[Dataset items]
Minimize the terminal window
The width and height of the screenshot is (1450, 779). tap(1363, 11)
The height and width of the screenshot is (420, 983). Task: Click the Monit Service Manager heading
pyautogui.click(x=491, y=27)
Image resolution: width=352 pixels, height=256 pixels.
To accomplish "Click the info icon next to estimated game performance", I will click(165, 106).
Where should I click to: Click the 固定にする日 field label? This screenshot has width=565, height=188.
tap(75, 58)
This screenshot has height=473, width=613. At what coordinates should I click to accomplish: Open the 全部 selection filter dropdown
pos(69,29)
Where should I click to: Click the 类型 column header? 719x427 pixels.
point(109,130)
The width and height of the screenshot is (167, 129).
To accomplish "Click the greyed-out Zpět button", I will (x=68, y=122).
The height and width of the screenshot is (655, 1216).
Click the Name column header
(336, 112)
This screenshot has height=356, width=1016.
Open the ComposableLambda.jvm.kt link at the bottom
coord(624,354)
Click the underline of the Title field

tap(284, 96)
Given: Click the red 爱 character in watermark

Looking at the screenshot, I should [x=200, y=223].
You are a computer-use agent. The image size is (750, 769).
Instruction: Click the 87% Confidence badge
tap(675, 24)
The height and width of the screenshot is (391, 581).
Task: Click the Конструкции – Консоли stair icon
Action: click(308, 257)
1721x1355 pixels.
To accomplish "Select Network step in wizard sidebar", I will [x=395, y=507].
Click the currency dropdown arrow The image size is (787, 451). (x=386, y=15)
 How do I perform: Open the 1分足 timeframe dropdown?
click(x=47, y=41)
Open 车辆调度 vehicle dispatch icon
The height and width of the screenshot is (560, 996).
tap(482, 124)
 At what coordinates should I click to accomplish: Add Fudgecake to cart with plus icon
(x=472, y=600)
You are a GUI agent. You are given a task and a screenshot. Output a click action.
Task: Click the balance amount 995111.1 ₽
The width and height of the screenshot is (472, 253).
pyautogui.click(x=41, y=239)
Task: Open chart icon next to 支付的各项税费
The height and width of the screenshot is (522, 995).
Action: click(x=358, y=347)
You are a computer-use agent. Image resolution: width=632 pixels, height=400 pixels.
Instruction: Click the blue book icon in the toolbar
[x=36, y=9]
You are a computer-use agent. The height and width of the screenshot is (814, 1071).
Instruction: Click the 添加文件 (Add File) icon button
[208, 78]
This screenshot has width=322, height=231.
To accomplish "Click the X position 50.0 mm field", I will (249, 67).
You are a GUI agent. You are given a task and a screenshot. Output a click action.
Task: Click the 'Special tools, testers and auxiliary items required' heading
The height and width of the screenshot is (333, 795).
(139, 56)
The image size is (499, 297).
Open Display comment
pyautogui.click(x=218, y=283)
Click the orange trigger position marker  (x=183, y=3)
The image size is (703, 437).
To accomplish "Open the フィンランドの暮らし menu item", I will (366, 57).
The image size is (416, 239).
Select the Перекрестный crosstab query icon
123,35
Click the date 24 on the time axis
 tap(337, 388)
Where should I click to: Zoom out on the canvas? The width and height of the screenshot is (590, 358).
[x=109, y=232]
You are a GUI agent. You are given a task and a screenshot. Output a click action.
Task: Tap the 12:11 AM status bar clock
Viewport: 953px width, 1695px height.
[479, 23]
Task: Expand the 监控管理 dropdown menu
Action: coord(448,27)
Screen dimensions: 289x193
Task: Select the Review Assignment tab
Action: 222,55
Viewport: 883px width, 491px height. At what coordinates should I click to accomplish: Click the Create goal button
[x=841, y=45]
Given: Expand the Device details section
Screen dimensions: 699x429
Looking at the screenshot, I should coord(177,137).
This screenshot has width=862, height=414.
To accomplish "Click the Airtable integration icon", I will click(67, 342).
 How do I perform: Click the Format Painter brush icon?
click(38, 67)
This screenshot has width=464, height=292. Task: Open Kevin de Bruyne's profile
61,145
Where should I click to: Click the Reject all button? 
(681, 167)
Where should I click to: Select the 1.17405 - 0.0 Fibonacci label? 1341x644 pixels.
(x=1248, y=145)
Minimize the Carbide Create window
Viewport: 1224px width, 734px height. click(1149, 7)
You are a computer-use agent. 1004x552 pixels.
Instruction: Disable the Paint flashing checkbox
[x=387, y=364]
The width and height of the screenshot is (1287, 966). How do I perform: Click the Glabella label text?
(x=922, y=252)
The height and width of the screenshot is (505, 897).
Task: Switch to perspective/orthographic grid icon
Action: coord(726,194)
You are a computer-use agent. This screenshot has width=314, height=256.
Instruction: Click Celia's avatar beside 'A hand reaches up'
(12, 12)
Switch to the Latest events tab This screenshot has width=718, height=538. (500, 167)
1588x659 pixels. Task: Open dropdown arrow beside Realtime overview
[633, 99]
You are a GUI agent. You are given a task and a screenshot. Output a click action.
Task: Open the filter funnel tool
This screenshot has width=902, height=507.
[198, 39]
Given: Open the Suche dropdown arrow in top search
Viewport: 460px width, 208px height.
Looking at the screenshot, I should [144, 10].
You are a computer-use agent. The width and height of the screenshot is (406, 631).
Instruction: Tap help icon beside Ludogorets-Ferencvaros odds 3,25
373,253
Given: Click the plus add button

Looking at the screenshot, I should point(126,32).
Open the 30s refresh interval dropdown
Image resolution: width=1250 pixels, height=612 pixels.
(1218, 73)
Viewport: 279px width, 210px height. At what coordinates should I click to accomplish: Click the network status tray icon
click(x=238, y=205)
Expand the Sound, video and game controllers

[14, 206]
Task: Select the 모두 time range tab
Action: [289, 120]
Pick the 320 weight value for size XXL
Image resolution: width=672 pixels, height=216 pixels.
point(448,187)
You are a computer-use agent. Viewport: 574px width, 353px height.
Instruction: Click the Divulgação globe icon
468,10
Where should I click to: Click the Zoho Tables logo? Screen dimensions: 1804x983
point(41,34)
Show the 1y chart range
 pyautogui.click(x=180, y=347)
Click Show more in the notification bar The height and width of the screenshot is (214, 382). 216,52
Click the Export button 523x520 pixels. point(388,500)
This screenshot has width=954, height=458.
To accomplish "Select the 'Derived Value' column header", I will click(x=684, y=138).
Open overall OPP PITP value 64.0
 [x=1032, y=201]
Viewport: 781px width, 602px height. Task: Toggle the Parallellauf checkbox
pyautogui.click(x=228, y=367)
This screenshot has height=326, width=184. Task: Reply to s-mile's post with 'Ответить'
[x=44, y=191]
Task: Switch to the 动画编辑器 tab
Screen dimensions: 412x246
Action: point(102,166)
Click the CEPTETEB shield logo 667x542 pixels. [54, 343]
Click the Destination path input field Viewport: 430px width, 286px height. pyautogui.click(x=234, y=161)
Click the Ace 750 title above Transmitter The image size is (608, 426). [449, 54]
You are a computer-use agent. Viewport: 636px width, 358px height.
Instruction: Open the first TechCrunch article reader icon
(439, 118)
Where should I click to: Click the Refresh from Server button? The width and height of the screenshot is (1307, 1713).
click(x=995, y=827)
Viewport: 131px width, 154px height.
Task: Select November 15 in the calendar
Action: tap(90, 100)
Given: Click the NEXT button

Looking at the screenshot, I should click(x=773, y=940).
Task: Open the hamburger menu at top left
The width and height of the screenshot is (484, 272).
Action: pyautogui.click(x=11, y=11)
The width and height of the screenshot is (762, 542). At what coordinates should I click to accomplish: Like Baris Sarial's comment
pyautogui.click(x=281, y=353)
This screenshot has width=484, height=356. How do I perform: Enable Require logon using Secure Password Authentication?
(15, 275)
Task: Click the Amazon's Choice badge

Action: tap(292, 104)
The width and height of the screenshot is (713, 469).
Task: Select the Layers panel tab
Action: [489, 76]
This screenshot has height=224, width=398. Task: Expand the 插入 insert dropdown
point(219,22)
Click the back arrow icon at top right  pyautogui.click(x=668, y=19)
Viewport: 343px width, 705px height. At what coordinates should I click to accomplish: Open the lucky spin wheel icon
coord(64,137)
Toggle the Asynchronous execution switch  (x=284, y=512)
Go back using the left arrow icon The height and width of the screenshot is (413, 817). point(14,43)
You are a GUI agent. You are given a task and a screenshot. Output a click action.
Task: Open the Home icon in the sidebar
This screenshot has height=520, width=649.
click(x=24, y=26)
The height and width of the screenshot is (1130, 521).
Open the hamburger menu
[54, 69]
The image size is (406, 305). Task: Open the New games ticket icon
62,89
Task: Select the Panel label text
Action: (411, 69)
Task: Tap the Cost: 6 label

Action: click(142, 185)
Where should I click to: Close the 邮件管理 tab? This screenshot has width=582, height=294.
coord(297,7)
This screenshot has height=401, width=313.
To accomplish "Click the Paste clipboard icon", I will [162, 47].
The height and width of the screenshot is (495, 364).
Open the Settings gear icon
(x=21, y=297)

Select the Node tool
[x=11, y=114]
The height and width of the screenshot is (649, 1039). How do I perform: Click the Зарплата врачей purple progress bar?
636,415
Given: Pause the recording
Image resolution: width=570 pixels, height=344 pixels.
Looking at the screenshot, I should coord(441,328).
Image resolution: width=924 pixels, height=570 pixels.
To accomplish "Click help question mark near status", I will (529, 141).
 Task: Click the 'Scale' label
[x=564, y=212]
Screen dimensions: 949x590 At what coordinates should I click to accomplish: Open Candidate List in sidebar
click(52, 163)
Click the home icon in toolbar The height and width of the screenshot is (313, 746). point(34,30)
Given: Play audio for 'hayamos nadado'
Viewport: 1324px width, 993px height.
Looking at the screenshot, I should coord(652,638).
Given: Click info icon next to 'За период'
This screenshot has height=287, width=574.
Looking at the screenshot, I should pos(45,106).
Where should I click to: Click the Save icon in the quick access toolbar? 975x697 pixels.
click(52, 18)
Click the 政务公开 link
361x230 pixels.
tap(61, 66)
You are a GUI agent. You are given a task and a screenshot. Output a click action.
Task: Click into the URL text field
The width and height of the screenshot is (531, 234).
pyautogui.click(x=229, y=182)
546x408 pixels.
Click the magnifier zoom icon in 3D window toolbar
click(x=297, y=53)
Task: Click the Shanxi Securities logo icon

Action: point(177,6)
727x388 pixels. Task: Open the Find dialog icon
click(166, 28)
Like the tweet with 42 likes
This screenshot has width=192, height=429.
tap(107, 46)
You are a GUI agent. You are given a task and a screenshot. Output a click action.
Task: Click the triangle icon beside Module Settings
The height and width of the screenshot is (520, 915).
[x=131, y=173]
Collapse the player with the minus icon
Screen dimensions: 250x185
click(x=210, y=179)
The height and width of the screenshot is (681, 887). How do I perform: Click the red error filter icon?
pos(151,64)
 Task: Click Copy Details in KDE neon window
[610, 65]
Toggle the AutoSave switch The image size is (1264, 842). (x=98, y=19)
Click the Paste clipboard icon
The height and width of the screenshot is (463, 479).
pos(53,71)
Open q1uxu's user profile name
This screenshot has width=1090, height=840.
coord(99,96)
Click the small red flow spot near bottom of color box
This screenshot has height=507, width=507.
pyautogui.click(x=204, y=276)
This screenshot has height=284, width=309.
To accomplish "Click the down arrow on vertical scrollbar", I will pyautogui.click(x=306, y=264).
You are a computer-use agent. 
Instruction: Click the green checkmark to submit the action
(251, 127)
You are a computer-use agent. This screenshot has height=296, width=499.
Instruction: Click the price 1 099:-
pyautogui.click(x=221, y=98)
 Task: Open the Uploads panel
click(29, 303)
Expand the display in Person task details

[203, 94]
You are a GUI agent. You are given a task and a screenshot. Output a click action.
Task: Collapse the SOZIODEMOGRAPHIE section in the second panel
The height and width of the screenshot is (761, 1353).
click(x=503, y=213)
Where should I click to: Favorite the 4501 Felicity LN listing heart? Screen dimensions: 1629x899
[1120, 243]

• _STATED GOAL_
Reproduce the lines between the one holding "Viewport: 781px width, 602px" and the one holding "Click the CEPTETEB", inclusive, with no changes.

• _RESULT_
Viewport: 781px width, 602px height. Task: Toggle the Parallellauf checkbox
pyautogui.click(x=228, y=367)
This screenshot has height=326, width=184. Task: Reply to s-mile's post with 'Ответить'
[x=44, y=191]
Task: Switch to the 动画编辑器 tab
Screen dimensions: 412x246
Action: point(102,166)
Click the CEPTETEB shield logo 667x542 pixels. [54, 343]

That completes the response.